1. marcf - August 30, 2007

i DO subscribe to the view that ponytail boy was just bored and decided to change the brand just for the fun of it. Next I hear he wants to list on the NYSE!

I do not want to believe in the “JAVA is now only SUN so let’s kill the JCP” view, it is too sad. Look everyone loves to bang on the JCP, IBM the first, but at the end of the day everyone (well, almost everyone ;) certifies

2. slaboure - August 30, 2007

Do you really really think that a CEO of a public company could be bored enough to move its trading from, let’s say, the NASDAQ to the NYSE?!? Nah, it cannot be possible ;)

3. Dalibor Topic - August 30, 2007

If only the EC had the courage to vote down every single spec that ties in a proprietary TCK, RI or NDAs with a JSR, JCP could be a useful venue to work in, and actually be representative of an open process, open specs, and all the other fluffy feel good stuff that people assume the JCP stands for, but actually doesn’t quite do.

Fortunately, there is a simple way to fix that from within the JCP: vote the current EC out, and replace them with people who’ll take appropriate action against JSRs that try to wrap broken proprietary business models in the flag of community support.

Unfortunately, that’s not going to happen any time soon, for all sorts of reasons, and we’ll have to continue to live with the mess the JCP EC created, by favoring the interests of proprietary software vendors over the interests of the users, and letting them get away with nonsense like NDAs, proprietary RIs and TCKs.

4. Sacha - August 30, 2007

Hello Dalibor,

I am not sure I agree with you on the proprietary TCK & RI. If the JCP releases good standards and good TCK&RI so I can i) prove that the standard can actually be implemented (RI) and ii) test my own implementation (TCK), then I am fine.

Most FOSS JSR implementations (if not all of the FOSS ones) actually never license the RI, just the TCK. And while it would sometimes be easier to be able to look at the TCK code (mostly to debug the TCK itself before raising a challenge before the spec lead), that is more by comfort than really a must-have.

I don’t think FOSS should become a mandatory constraint for the RI&TCK. This industry contemplates many different business models: the JCP should respect this and allow for these various business models to co-exist.

Imposing the TCK&RI to be FOSS software goes against that respect for multiple business models IMO.

Cheers,

Sacha

5. Dalibor Topic - August 30, 2007

I don’t think that having a mandate for FOSS RI and TCK limits business models of implementors at all.

For the handful, at most, specifications that have gone the route of making both the RI and the TCK open source, I don’t recall anyone complaining about that choice limiting their business model. Quite to the contrary, Doug Lea’s concurrency JSR was hailed as the supermodel JSR everywhere, afaik, and it was the first JSR I’ve seen to have both an open source TCK and an open source RI.

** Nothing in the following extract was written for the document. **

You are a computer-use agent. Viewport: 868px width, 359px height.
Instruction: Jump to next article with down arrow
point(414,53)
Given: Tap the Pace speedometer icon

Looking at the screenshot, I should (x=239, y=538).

At best, an argument could be made that mandating FOSS RIs and TCKs limits the opportunity of the spec leads to make a business out of discriminatory access to specifications, RIs or TCKs, which is a business model that’s currently encouraged by the JCP EC by default for most JSRs.

All the regular schoolyard theater that happens in the JCP around discriminatory access to one thing or another (and there something fishy going on every year, year after year) is a direct consequence from allowing the creation and maintenance of supposedly community driven and maintained specifications to be perverted into a profitable line of business for a couple of members of the JCP establishment at the expense of the Java developer community, that gets to deal with the consequences, and pay for them, directly or indirectly.

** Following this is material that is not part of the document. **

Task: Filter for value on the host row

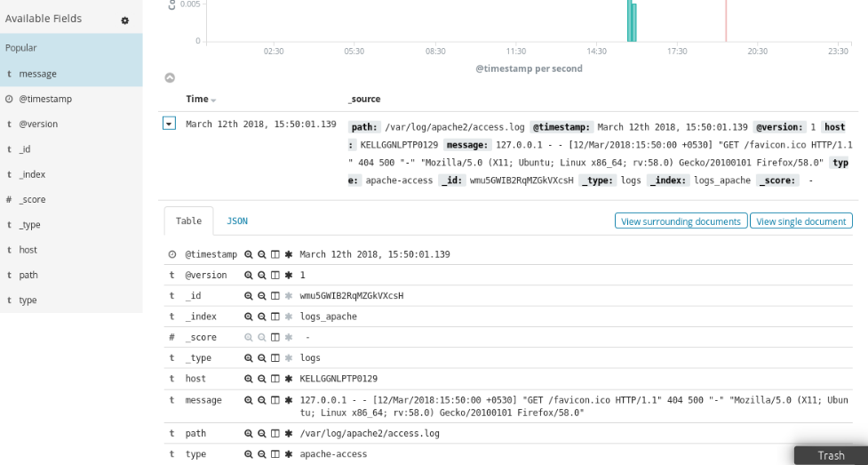Action: 249,379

Putting an end to that sort of business practice would actually be a great thing for Java developers everywhere. But I don’t expect vendors on the JCP EC to empower their consumers by giving them non-discriminatory access to RIs, TCKs, and specifications without being dragged kicking and screaming to do it. And I certainly don’t expect the current EC to do the dragging part. ;)

6. Dalibor Topic - August 30, 2007

… but I’d expect the current EC to ponder about screaming. ;)

7. Sarah Pierce - August 30, 2007

I hear a lot of “industry insiders” crabbing about the JCP, but as a user, it’s generated more innovation and opportunity than any community process I’ve ever seen. Everyone on earth belongs, and just like any family, it has squabblers. But overall, it’s fantastically productive. And unlike Linux, at least it’s not a dictatorship.

8. Sacha - August 30, 2007

Dalibor,

In fact, I am referring to none of the cases you’ve outlined above ;) – but almost.

Mandating FOSS RIs and TCKs would limit the opportunity of the spec leads to keep a competitive advantage for their own implementation – usually a super-set of the RI. More specifically, if my business model is to sell proprietary software then I might be fine to lead a spec but might not want to make all of the IP of my RI available to any competitor out there, which is fair enough. The JCP is about standards, not implementations. If you want an implementation, go and code it yourself. In FOSS :) Again, that is because most of the time, the product of the spec leads is an extension of their RI.

Companies that are NOT JSR leads but want to implement a JSR are not mandated to do it in FOSS, obviously. Providing the same possibility/option to the Spec Leads seems fair to me.

Also, if, as you hinted, the Java Developer community really thought it was suffering that much, it would be trivial for “it” to do what you are suggesting and to get rid of the current ECs (all it takes is to become JCP member and vote – all of this is free).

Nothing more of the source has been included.